In one of his major works titled Tavern in Zagorje (1932), Ivo Režek depicts the reality of life in his native region of Zagorje with a figurative representation of a woman in a tavern. The image of a woman dozing at the table stands out against the dark background with is white accents, while traces of the ambiance, clothes and accompanying objects refer to everyday life in Zagorje. An entire series of Režek’s intimist works from the 1930s, with their expressiveness and purity of conception, is ranked the among the best works of Croatian figurative painting between the two world wars.
In 1915, Režek moved to Zagreb from his native Varaždin, to attend the Advanced School of Art and Fine Crafts. His education was interrupted by military conscription in 1916. After the war, he moved to Prague where he enrolled at the Academy of Fine Arts in 1918, and soon became one of the best students in the class of Vlaho Bukovac. After his first solo exhibition held in Varaždin in 1923, he moved to Paris in 1924 as an already formed painter, where he specialised in the technique of fresco painting under Lenoir at the Sorbonne. He returned to Zagreb in 1931. As an art editor of the Koprive magazine from 1934 to 1938, he often published his own caricatures critical of fascism and the current socio-political situation. From 1947 until his retirement, he taught at the Academy of Fine Arts in Zagreb.
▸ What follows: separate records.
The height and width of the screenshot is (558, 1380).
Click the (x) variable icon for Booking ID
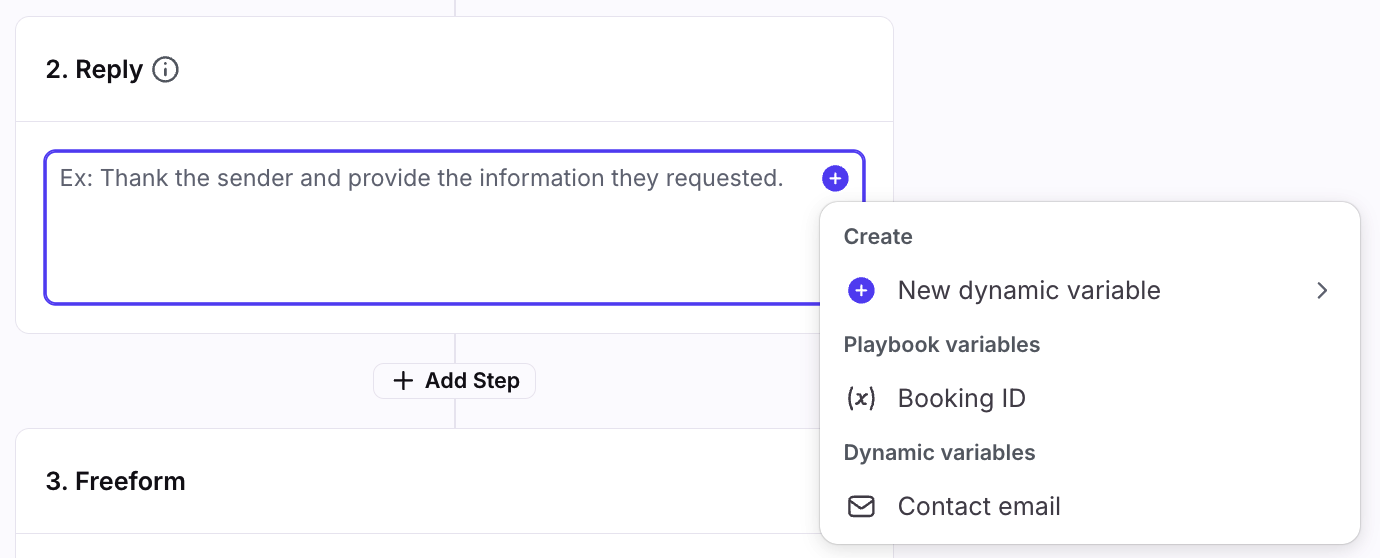[861, 398]
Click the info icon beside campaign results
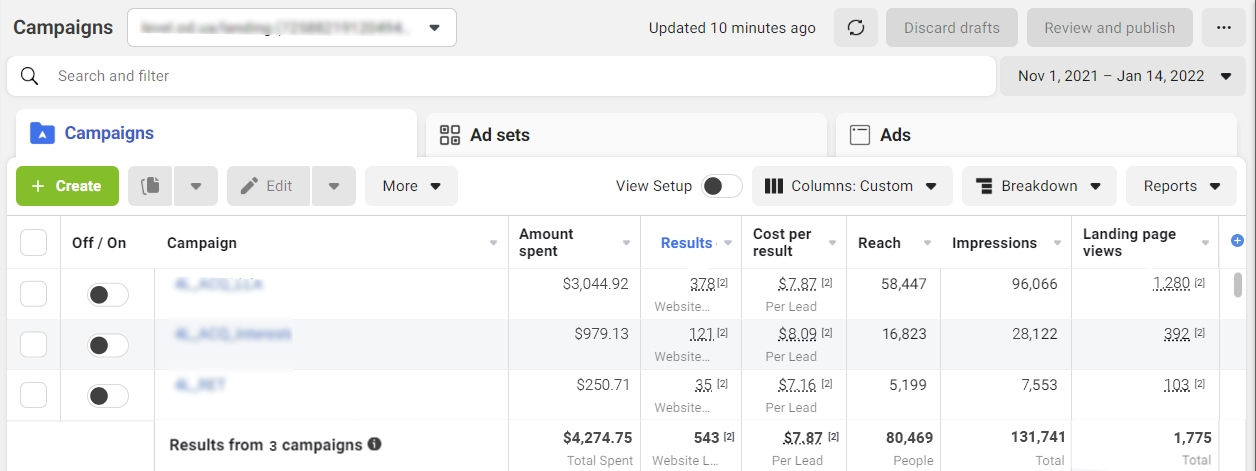 tap(375, 444)
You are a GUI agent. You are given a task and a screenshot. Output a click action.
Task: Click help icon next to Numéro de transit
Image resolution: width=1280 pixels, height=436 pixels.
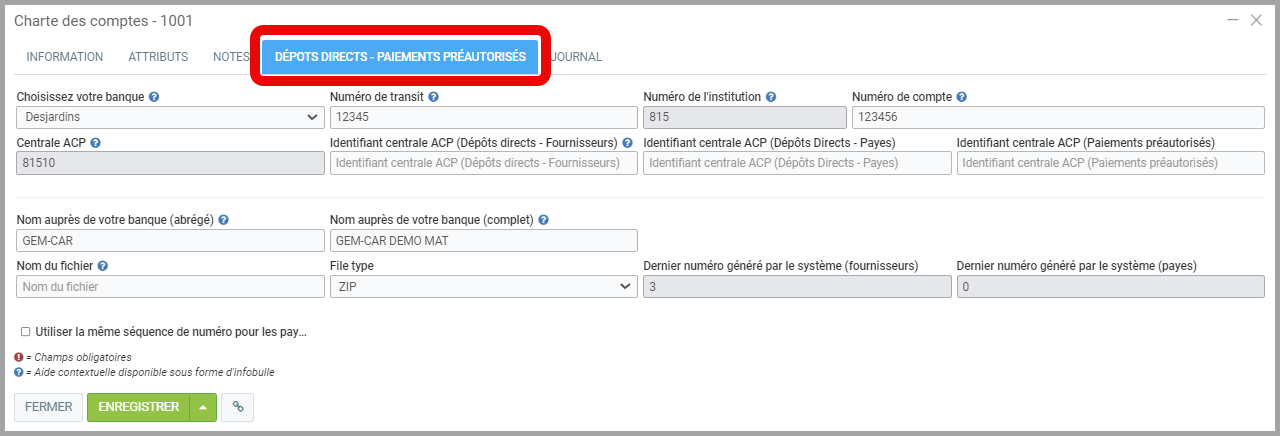(433, 97)
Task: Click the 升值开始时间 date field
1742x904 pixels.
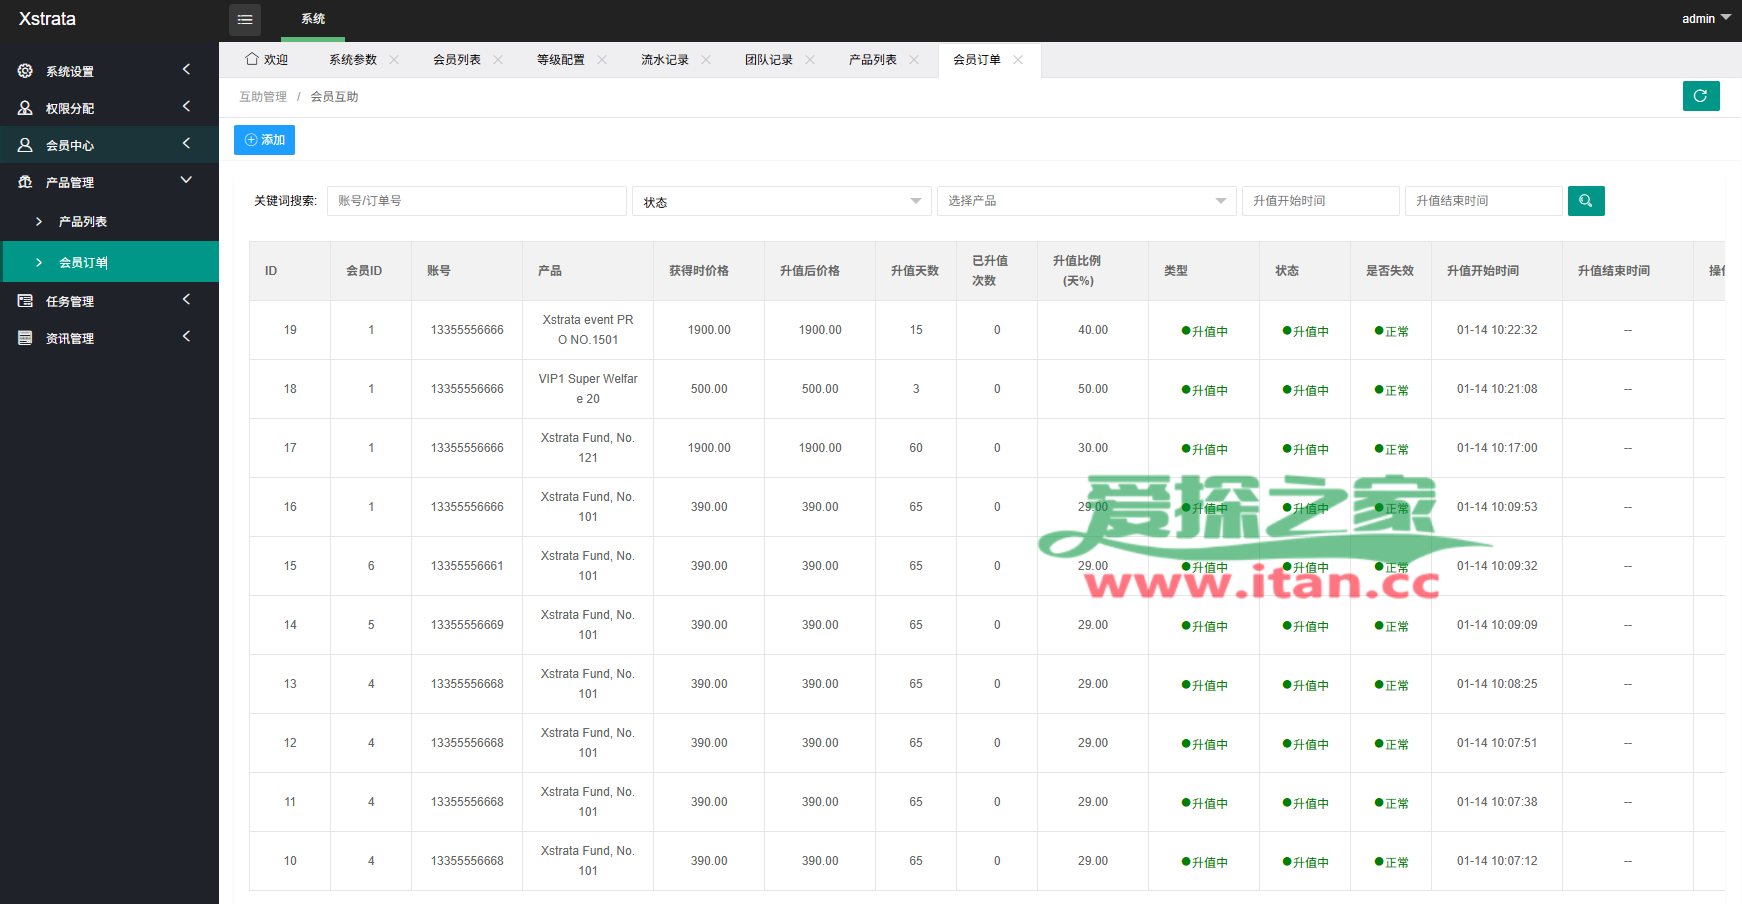Action: pos(1319,201)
He often painted religious themes and church frescoes such as those in Trsat and Mihaljevci near Požega. Ivo Režek died in 1979 in Zagreb.

Text: Lorena Šimić, trainee curator of the National Museum of Modern Art © National Museum of Modern Art, Zagreb, 2023.
Translated by: Robertina Tomić
Photo: Goran Vranić © National Museum of Modern Art, Zagreb, 2023.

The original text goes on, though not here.